**Description of the task:**
The entries that follow include a run beginning at the line with "งานสื่อสารองค์กรเเละกิจการระหว่างประเทศ (173, 1557)" and ending at the line with "[Facebook] (81, 2224)"; restate that run word for word and leave the rest out.

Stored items
Segment Open

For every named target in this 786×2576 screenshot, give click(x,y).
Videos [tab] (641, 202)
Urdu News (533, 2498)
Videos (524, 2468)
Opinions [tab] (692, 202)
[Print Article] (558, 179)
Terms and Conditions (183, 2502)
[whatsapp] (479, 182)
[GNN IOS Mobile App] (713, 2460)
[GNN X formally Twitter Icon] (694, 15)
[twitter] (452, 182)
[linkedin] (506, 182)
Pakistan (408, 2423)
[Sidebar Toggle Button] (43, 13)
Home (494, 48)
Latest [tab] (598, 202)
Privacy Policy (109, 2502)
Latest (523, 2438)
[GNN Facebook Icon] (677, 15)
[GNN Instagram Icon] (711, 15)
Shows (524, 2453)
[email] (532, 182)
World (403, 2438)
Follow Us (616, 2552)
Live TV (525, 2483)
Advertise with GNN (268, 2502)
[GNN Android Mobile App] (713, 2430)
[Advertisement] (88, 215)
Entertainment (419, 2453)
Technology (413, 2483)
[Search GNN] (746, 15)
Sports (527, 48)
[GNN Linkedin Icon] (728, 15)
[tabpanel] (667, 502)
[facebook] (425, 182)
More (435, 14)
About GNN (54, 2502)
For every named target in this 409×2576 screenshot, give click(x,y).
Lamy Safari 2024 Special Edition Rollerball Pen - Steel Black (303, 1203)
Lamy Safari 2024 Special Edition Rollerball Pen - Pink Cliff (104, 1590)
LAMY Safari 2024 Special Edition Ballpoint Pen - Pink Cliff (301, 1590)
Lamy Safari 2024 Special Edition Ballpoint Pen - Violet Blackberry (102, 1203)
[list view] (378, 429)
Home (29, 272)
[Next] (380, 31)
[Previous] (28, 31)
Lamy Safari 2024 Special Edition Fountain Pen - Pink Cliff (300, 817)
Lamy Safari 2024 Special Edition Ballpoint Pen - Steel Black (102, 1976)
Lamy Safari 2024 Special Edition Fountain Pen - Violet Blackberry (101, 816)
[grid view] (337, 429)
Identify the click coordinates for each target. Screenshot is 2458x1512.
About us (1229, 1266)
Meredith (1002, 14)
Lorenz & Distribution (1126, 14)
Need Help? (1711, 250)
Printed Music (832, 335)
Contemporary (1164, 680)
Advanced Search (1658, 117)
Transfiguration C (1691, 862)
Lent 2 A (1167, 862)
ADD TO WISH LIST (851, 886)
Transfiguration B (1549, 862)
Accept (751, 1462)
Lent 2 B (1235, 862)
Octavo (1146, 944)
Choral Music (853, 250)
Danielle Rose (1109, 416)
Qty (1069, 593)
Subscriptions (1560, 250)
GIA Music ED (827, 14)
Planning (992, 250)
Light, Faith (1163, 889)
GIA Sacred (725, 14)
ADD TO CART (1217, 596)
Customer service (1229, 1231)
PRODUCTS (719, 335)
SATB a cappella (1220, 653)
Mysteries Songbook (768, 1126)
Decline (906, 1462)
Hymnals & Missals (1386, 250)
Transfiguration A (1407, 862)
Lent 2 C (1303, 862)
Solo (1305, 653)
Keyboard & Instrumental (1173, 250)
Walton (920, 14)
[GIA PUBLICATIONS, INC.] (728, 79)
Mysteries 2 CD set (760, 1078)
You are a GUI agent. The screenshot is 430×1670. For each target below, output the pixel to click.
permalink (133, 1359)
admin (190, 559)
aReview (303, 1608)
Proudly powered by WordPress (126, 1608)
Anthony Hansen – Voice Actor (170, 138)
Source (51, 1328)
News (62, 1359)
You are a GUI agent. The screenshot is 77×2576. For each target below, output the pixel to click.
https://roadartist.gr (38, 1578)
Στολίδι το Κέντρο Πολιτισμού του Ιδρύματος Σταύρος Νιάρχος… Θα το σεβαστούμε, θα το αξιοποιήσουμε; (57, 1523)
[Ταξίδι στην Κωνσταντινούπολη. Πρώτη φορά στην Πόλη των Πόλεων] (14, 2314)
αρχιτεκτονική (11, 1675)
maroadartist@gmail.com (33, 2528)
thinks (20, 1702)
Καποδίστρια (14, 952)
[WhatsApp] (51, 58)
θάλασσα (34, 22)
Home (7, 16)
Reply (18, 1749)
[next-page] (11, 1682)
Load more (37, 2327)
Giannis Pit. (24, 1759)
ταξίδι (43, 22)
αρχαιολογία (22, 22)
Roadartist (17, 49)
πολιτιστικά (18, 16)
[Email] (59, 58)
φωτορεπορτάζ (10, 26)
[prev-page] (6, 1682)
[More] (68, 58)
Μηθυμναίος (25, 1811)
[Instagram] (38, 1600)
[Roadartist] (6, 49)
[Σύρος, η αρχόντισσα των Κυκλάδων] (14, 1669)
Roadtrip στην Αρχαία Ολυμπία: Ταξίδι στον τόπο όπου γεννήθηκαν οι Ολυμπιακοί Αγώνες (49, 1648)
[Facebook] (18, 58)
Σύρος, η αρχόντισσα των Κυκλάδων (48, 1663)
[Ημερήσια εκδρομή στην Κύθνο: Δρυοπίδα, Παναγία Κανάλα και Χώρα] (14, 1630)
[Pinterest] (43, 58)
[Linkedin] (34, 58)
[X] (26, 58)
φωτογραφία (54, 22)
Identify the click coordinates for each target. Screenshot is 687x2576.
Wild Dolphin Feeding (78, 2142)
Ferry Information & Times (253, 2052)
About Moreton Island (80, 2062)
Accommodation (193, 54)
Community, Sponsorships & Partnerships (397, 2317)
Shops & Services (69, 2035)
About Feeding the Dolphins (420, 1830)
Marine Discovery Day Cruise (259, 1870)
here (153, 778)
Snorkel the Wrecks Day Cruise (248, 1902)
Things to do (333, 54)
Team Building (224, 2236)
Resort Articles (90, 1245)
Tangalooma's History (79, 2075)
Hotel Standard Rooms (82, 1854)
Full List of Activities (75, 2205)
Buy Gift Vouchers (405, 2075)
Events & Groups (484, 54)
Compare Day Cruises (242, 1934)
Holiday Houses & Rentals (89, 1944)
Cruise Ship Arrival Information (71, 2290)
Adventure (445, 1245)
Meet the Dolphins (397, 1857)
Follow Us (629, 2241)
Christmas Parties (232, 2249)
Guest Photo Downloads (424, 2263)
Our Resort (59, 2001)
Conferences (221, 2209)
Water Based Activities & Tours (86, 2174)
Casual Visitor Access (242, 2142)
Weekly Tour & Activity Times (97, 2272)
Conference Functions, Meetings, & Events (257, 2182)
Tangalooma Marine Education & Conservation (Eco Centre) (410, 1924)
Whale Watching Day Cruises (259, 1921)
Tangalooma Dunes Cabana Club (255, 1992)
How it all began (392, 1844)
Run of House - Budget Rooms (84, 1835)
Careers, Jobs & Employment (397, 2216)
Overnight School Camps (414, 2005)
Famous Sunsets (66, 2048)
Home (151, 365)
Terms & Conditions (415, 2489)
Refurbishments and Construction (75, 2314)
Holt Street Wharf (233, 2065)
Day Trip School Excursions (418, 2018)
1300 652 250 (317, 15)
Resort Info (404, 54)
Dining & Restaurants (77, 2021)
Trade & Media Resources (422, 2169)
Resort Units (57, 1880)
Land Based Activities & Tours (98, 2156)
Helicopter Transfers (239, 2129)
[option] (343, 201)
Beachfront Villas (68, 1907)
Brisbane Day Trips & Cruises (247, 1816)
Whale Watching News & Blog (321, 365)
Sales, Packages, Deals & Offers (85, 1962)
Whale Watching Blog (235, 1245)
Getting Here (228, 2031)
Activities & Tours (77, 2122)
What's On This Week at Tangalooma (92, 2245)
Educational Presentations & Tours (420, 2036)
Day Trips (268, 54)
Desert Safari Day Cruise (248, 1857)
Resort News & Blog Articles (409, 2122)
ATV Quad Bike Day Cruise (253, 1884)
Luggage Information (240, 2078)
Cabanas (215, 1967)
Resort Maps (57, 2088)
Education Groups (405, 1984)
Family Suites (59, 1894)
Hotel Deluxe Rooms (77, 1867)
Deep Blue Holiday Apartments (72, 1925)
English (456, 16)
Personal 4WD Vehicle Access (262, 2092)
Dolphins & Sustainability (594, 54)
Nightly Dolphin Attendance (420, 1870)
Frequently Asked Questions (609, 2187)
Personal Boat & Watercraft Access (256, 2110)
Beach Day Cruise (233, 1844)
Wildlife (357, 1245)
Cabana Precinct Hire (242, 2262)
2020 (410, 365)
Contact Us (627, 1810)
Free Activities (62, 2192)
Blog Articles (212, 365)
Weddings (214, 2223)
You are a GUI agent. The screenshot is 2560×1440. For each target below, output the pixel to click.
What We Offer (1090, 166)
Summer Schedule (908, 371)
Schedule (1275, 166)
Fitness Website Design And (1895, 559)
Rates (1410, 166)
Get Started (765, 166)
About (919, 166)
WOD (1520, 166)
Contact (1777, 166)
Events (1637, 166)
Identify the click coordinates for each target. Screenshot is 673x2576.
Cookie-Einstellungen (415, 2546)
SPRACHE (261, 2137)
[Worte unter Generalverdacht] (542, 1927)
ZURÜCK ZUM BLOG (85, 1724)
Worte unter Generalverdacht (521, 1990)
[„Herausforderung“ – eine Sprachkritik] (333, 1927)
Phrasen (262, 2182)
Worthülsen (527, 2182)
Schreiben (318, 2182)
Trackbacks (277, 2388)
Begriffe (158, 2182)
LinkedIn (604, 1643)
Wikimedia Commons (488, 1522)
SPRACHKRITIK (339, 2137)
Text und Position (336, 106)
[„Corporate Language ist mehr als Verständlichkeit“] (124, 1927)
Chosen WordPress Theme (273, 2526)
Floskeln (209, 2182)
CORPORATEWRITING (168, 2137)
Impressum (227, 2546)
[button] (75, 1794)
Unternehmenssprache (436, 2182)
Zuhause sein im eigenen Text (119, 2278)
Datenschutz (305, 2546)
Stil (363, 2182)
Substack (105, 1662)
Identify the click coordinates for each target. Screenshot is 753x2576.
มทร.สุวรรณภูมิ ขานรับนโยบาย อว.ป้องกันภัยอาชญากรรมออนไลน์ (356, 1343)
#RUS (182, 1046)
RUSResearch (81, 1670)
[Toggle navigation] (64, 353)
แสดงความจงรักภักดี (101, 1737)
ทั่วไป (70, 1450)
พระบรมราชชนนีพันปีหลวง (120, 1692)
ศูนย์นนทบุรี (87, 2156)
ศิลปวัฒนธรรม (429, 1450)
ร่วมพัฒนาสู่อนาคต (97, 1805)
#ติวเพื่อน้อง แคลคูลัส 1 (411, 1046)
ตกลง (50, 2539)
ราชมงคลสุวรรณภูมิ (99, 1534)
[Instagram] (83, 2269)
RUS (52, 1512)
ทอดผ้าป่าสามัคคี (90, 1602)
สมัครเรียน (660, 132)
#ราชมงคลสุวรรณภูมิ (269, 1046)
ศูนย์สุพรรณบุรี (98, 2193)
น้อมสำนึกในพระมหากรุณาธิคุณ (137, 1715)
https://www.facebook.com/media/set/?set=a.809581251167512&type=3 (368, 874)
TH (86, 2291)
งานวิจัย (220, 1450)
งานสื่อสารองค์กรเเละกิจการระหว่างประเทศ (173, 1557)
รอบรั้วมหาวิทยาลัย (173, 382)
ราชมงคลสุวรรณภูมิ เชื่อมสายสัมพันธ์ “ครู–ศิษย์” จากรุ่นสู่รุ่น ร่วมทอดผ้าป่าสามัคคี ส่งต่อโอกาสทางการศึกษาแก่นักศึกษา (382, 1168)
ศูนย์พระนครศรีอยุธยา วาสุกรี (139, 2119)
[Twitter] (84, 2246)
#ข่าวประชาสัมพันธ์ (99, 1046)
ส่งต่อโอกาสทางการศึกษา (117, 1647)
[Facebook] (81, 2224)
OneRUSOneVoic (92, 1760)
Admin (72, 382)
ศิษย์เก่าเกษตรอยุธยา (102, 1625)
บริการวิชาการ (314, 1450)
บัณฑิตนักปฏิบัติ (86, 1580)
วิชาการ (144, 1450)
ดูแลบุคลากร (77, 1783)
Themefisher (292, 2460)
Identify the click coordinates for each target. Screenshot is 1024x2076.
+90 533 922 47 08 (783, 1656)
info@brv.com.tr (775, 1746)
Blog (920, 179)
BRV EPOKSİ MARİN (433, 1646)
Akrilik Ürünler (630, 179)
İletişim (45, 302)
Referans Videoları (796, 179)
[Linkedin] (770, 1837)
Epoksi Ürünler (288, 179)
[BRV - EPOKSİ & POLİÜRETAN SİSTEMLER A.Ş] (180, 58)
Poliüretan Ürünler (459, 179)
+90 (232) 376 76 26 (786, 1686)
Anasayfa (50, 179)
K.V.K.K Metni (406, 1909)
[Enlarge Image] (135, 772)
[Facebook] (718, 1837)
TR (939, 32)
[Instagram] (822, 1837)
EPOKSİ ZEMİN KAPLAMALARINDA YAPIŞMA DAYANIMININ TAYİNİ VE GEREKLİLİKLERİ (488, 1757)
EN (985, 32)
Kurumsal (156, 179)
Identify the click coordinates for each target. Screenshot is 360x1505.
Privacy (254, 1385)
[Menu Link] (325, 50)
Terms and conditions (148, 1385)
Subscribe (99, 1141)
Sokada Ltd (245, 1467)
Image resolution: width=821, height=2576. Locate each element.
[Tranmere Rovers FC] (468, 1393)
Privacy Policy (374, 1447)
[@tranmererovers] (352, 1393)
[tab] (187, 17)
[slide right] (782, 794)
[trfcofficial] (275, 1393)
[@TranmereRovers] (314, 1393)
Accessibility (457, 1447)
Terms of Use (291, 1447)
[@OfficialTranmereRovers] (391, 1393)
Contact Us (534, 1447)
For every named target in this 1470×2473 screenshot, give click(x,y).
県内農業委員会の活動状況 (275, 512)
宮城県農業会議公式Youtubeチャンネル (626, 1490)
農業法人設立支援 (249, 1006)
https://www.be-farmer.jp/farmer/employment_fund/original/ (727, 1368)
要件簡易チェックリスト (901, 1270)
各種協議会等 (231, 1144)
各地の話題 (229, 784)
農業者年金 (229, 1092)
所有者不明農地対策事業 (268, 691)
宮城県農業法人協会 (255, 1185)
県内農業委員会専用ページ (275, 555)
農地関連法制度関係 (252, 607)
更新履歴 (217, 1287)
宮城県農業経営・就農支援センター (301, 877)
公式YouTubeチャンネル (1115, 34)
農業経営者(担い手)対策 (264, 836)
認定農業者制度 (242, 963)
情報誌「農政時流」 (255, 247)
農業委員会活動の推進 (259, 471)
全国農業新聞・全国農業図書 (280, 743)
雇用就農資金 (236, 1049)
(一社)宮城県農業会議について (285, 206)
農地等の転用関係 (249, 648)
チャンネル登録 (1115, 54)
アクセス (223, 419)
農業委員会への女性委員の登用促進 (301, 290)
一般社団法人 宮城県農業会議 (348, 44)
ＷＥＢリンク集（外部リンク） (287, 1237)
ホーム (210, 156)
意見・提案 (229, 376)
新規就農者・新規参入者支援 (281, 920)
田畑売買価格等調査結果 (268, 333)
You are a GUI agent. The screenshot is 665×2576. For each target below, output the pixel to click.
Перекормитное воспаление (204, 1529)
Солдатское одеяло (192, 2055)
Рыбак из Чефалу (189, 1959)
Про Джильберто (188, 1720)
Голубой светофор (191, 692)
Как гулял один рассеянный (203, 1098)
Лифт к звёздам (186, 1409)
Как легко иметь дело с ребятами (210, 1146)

Segment Closed

**Final answer:**
งานสื่อสารองค์กรเเละกิจการระหว่างประเทศ (173, 1557)
รอบรั้วมหาวิทยาลัย (173, 382)
ราชมงคลสุวรรณภูมิ เชื่อมสายสัมพันธ์ “ครู–ศิษย์” จากรุ่นสู่รุ่น ร่วมทอดผ้าป่าสามัคคี ส่งต่อโอกาสทางการศึกษาแก่นักศึกษา (382, 1168)
ศูนย์พระนครศรีอยุธยา วาสุกรี (139, 2119)
[Twitter] (84, 2246)
#ข่าวประชาสัมพันธ์ (99, 1046)
ส่งต่อโอกาสทางการศึกษา (117, 1647)
[Facebook] (81, 2224)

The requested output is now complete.